What has worked exceptionally well in the multicore world are applications that can be parsed into specific pieces. Graphics and video rendering work particularly well, for example. Imagination Technologies, a U.K.-based IP vendor, builds scalable multicore graphics engines that parallelize the computing below the application level, Tony King-Smith, vice president of marketing for the company’s technology division, said during a keynote at the recent Multicore Expo.

“We can parallelize from 1 to 4 pipes and beyond, and we can multicore 1 pipe to 64 cores,” he said. “But to do this, you have to get the architecture right. If you get it wrong, you’ll spend too much effort on overhead.”

Freescale has taken a similar approach with its multimedia DSP technology. Kent Fisher, chief systems engineer for Freescale’s networking and multimedia group, said the big decision for his division is whether to use more smaller cores or a few larger cores. “It depends on your application,” he said. “And until the software tools catch up to the hardware, frequency and infrastructure per clock will continue to matter.”

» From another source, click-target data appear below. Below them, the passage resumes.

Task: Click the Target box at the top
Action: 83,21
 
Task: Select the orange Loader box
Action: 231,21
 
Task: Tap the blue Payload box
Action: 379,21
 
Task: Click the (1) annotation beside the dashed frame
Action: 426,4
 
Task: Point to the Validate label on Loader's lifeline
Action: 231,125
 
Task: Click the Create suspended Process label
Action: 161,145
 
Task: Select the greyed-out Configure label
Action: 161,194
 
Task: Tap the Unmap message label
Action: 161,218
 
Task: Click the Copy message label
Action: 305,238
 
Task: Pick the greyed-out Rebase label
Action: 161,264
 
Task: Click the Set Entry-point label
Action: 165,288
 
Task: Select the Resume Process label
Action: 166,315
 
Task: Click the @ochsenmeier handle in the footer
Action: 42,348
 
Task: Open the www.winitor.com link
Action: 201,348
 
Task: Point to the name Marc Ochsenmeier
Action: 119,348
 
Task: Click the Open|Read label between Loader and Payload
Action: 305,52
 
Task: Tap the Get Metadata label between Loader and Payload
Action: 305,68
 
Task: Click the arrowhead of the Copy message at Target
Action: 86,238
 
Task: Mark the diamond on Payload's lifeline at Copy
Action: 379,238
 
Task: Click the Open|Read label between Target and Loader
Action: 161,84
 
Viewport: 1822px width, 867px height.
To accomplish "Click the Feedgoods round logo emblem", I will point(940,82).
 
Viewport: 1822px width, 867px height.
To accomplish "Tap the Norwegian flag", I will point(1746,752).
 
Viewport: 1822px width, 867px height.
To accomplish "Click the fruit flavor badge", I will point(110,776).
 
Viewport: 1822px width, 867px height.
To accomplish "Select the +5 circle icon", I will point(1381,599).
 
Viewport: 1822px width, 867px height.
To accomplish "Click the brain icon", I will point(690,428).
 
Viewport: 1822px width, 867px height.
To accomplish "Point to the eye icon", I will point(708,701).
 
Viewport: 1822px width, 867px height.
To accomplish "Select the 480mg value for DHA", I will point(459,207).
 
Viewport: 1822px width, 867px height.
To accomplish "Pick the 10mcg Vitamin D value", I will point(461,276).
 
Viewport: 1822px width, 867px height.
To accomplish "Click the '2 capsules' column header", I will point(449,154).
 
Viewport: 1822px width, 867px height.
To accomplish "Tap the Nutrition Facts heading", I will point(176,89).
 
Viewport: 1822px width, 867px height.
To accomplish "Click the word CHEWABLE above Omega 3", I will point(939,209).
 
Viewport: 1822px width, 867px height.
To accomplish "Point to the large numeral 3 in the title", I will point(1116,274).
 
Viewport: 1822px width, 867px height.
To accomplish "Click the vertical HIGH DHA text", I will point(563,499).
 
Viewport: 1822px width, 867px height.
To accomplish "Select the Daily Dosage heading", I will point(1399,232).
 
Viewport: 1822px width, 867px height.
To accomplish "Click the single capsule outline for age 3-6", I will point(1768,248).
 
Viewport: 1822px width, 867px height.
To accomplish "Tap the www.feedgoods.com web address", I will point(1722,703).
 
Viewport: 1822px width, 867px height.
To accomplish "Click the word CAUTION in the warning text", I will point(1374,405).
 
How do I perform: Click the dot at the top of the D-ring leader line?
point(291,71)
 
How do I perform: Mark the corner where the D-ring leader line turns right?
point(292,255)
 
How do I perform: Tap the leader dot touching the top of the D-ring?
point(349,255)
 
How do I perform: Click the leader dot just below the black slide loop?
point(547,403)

He noted there is a problem in multicore power specifications, as well. He said that not everyone specifies power the same way.

Splitting the atom

From a software application perspective, there are several challenges that need to be considered. First, there needs to be a proper balance between splitting up different functions and splitting those functions into too many parts.

“What you really need to do is find the relative load of each function of an application,” said PolyCore’s Brehmer. “If you have a computation, you may be able to duplicate that on multiple cores. But you also have to look at data dependencies, because you can’t break a function out if it depends on data from some other place. Otherwise you’ll just be waiting for that data.”

That’s at least a major step toward understanding the resources that will be needed on a chip, which works well with homogeneous multicore systems. The next step will be better utilization of heterogeneous cores, which will require an understanding of application functionality all the way at the chip architecture level. It doesn’t make sense to have the same level of power for all parts of an application if those pieces are not identical in importance or the amount of processing that’s required.

And finally, some software development may be done with much thinner layers of an operating system—or even direct execution into the metal—as multicore SoCs become more integrated into system-level design.

The promise is better performance and ultimately lower power consumption, but it’s going to take time, committed effort of engineers and scientists, and collaboration from groups that in the past have never spoken the same language. Multicore is also multidisciplinary, and that’s a whole different problem to solve.